カルダノの創設者チャールズ・ホスキンソンは、CLARITY Actが暗号の規制に秩序をもたらすことを目指している一方で、最終的には既存のネットワークに有利に働く可能性があるとの懸念を表明している。ホスキンソンは、もし早い段階で動いたプレイヤーが先に規制上の確実性を確保してしまえば、新しいプロジェクトは参入障壁が高くなるか、またはより厳しい分類に直面するかもしれないと警告した。

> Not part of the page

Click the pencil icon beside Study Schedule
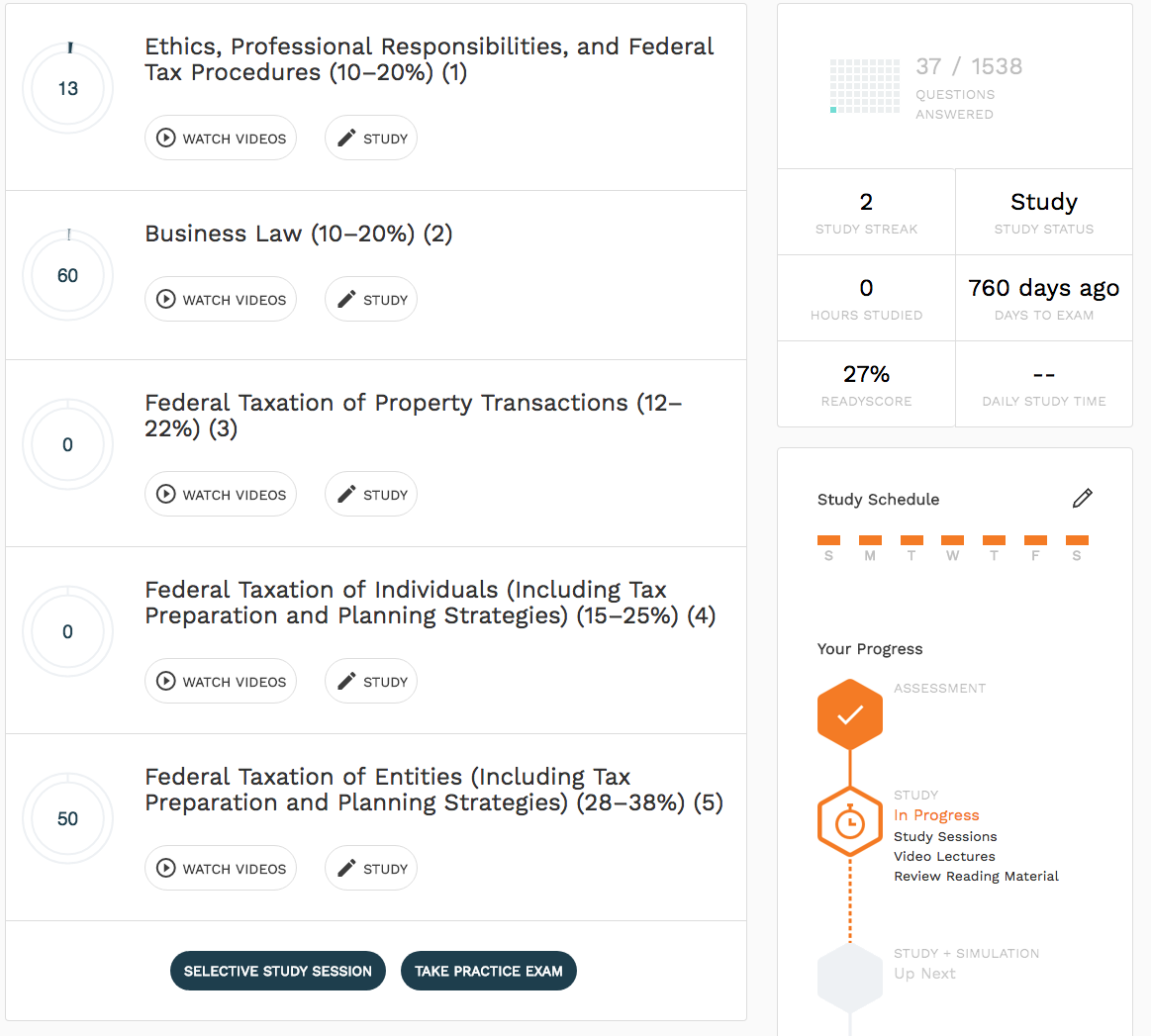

さらにホスキンソンは、有価証券法を強硬に解釈すれば、イーサリアム、XRP、カルダノのような主要な資産を同じカテゴリに分類してしまう可能性があるとも注意している。その結果、プロジェクト間の重要な違いがぼやけてしまい、業界全体のイノベーションが停滞する恐れがあるという。
根底にある対立は、暗号の規制面での進化に関する本質的な問いを反映している。業界は、規制上のグレーゾーンの中で急速に成長し、試行錯誤や大胆なリスクテイクを後押ししてきた。各国がこの領域を正式化へ動かす中で、重要な論点は、新しいルールがその開放性を保つのか、それとも早期のリーダーに対する優位性が黙って固定されてしまうのかにある。
シュワルツの立場は妥協点を狙っている。規制の明確さは必要だが、それが将来の革新者に対してエコシステムを閉ざしてしまうのであれば、必要ではない。
シュワルツはさらに、市場の投機についても触れ、XRPが$10,000に到達するといった極端な予測を退けた。彼は、現在の市場構造では、その規模の評価は支持されないとしている。